Rest is matter of technique! - Part 1

Greetings to Chess folks!  I ruined several winning positions recently and realized that I need to work on my technique. While I started working on this 'practical' subject, I came across several instructive examples . I thought that sharing this would help a lot of players as not much is written on this subject and it will also help me in return. Chess is no textbook game, but then the guidelines serve as direction to us while we take decisions. So, you might want to pay attention to those conclusions. You might have come across the phrase 'Rest is matter of technique'. This usually means that one of the players accumulated a long-term advantage that should be now transformed into victory..Is it just so easy? I don't think so. The modern generation is ambitious, so one has to be ready to squeeze. Before we get to the examples, remember : Always expect your opponent to play the best move. Expect that your opponent will not give it easy, thus you will not frown at your opponent's tenacity. The two most common ways to improve technique : 1) Studying classics 2) Playing out Technical Positions against a friend or a computer. I will give you several positions for training purposes. Make sure, you give it a try. The difference between good and bad technique is often, matter of poor, good or excellent knowledge of the winning patterns and endgame theory. In short, more knowledge equals better technique. I might cover a bit on that in the coming parts. There are a few stages in between a won position and a full point. The most important concept while you are converting a winning position into a win : Optimum Position of the Pieces. Your pieces will help you when they reach their best squares. Before a concrete action, bring all your pieces to the play, get them to the best squares and Centralize them if its possible I am starting with my favorite example, that helped me win two games. Let us see How Kramnik does that:

Kramnik - Anand, Corus Wijk Aan Zee. 2007
Play this position against a friend or a computer. Lets take a stock of the position : White is better as he has double bishop advantage and a potential active majority on the kingside, whereas Black's queenside majority is stamped. 

Next Position :
Kramnik - Leko, Rapid match - 2001
Try playing this position against a computer or a friend. Take white and try to win!

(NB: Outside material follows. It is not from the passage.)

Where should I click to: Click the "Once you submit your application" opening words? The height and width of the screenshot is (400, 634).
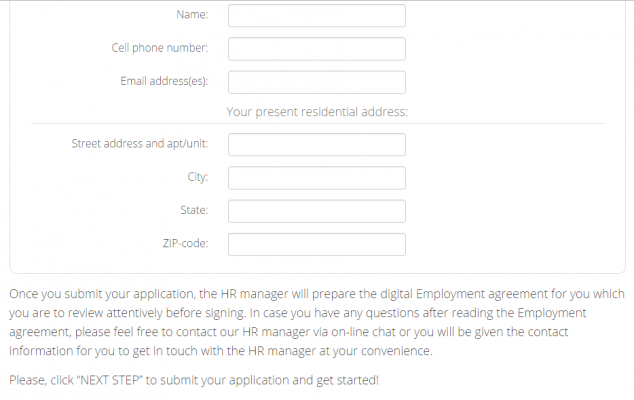click(90, 294)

                                                                                    Anand-Ponamariov, Corus 2005. Diagram [#] Lets go deeper and learn about a key idea that should be mastered in technical positions : Do Not Rush! It is clear that white is winning, white has a protected passed pawn and active pieces. Anand beautifully improves all his peces and delivers a final blow. All this is great technique. Watch how Anand improves slowly, without rushing. You must have figured out by now that c2-c4 is a pawn lever that opens the gates.

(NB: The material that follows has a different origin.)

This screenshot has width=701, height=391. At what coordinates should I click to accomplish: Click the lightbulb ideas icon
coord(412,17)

Anand - Aronian, Candidates - 2014
This position is from a very recent game where Anand scored a win against Aronian. Pay attention to the subtle moves that shows great patience. 'Do not rush' is an important mantra of great technique

Anand- Topalov , Candidates 2014
This is again from the Candidates. Anand scored an important win against Topalov. It was fun to watch the press-conference after his game. Here, white is slightly better and black's 31st move proved to be very fatal.

Conclusion for Now :
Problems in Realizing the advantage : 1) Lack of Patience 2)Overlooking opponent's counterplay 3)Poor Knowledge of Endgame theory An antidote to the first problem is Patience. Understand and implement the concept 'Do not Rush'. When you reach a winning position, do not relax. This is the time where you need to be alert and precise. Your opponent is not going to sit and wait, he will setup some traps and pitfalls. So, be alert! Be proactive. Study the basic endgame theory and devote some time towards studying of endgames. It is something that I am doing as well, though I must admit that the subject is vast. I hope the technical postitions will boost you and motivate you further towards mastering the art of technique! Remember, Lasker once quoted : "Most difficult one in chess, is difficult to win winning positions'' My next article will have more themes on this subject :)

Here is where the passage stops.